A good discussion on my Facebook page on the Uganda Anti-Homosexuality Bill raised the following points to consider:

  1. The closing of democratic space and challenges to authoritarian rule by Museveni in Uganda mirrors the situation in Zimbabwe and the attacks on the LGBTI community by Mugabe.
  2. Religious extremists (US Christians and Saudi Arabian Islamism) have influenced the Ugandan political climate.
  3. The homophobia is linked to class, gender, national and international inequalities and politics. Friends cited the economy, crisis of masculinity and patriarchy as factors driving homophobia in Uganda.
  4. A crude Africanism and the abuse of tradition and culture have all played their part in the persecution of LGBTI communities.
  5. Every context — South Africa, United States, Vatican, Iran, Uganda and other places where homophobia becomes state-sponsored or a conservative movement — requires independent analysis that takes into account differences and similarities.

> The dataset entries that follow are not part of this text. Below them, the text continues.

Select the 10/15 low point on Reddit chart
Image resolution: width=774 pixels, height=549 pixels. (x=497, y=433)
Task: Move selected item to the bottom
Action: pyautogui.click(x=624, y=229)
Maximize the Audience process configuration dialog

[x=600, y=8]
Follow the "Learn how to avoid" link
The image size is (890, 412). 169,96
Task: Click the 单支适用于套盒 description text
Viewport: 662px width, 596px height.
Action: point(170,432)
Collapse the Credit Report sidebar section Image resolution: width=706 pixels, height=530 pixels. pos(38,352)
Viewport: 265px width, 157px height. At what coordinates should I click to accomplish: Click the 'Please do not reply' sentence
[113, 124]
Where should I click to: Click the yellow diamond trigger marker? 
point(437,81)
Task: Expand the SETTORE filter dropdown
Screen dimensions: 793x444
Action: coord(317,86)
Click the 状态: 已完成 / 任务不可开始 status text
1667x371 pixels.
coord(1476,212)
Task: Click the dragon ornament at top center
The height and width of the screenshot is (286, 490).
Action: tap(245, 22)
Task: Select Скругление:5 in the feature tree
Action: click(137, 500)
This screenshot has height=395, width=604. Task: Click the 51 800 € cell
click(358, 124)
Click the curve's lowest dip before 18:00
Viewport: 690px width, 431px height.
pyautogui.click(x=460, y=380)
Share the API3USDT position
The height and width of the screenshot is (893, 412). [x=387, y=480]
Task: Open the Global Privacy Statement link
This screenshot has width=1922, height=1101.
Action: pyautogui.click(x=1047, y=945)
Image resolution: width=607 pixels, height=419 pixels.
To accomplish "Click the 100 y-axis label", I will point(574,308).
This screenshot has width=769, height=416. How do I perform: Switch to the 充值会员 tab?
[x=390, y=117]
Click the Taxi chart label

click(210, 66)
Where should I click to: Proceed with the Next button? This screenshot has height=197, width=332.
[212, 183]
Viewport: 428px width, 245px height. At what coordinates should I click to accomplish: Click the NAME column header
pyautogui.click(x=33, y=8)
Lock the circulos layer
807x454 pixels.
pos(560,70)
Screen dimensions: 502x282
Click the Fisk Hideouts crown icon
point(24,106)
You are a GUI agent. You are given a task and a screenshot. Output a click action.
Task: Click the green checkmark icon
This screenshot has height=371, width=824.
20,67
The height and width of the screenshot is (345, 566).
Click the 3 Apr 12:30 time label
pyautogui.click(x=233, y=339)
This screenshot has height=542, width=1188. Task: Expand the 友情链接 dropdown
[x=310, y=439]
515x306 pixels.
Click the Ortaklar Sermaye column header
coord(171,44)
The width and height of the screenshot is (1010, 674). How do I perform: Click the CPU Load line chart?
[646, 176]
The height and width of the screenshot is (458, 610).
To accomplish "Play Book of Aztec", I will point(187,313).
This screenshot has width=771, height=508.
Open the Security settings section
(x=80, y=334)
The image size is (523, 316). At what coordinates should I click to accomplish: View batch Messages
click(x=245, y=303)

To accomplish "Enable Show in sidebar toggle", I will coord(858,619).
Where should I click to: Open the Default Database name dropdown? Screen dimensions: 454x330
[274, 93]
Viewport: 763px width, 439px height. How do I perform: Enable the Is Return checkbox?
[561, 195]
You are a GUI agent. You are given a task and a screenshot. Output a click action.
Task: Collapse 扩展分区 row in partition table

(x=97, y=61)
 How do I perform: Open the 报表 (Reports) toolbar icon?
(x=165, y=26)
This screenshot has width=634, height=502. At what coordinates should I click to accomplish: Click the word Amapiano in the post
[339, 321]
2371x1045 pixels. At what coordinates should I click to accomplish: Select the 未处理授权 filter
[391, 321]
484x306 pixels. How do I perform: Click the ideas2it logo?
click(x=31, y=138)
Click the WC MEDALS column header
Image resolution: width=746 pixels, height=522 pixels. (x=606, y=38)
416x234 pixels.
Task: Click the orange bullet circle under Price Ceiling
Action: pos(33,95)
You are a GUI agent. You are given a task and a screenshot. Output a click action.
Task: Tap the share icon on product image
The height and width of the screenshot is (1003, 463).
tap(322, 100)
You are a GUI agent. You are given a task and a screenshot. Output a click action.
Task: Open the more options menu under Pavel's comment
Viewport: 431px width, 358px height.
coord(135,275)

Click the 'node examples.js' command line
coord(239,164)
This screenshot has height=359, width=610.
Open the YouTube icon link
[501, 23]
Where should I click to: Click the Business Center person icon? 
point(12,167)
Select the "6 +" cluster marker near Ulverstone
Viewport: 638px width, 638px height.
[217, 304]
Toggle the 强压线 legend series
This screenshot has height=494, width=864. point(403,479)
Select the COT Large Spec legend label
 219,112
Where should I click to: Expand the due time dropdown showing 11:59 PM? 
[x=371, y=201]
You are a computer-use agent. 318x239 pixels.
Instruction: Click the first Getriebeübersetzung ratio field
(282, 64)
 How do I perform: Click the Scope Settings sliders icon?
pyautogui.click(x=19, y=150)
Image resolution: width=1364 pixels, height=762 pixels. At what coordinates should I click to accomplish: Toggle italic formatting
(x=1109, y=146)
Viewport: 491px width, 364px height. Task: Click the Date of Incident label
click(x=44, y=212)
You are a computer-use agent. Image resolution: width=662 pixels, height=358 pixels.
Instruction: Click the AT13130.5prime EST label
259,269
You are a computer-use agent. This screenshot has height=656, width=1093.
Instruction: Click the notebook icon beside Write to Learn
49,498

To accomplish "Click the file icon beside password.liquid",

As a consequence, should the LGBTI communities and our allies consider the following issues?

  1. How do we move beyond descriptive criticism such as “ignorance”, “intolerant” or “repressive” to an understanding of the power relations that fuel homophobia?
  2. How do we address religious and customary law and practice in a context where the majority of people are likely to follow their precepts?
  3. How do we break the stranglehold of religion and tradition over the state, or put differently, can religion and tradition develop to be compatible with human rights?
  4. If we agree with Gayle Rubin that, in part, conflicts over sexuality are “vehicles for displacing social anxieties”, how do we recognise the need to combine struggles for better wages, education, health, and water with the rights to equality for — among others — women, LGBTI people, refugees and immigrants? In other words, how do we build a politics of rights and social justice?
  5. What are the actions that we must undertake in the short-term to stop the Uganda Bill and in the longer-term to build a movement against state-sponsored hate?

Over the next few weeks, “Writing Rights” will publish a few notes and articles that will consider some of the topics. Please contribute to the discussion. I appeal to all friends not to personalise issues, nor to show disrespect to culture, tradition, belief, unbelief or faith. Action and argument against human rights violations must temper its language to allow others to enter the debate without fear.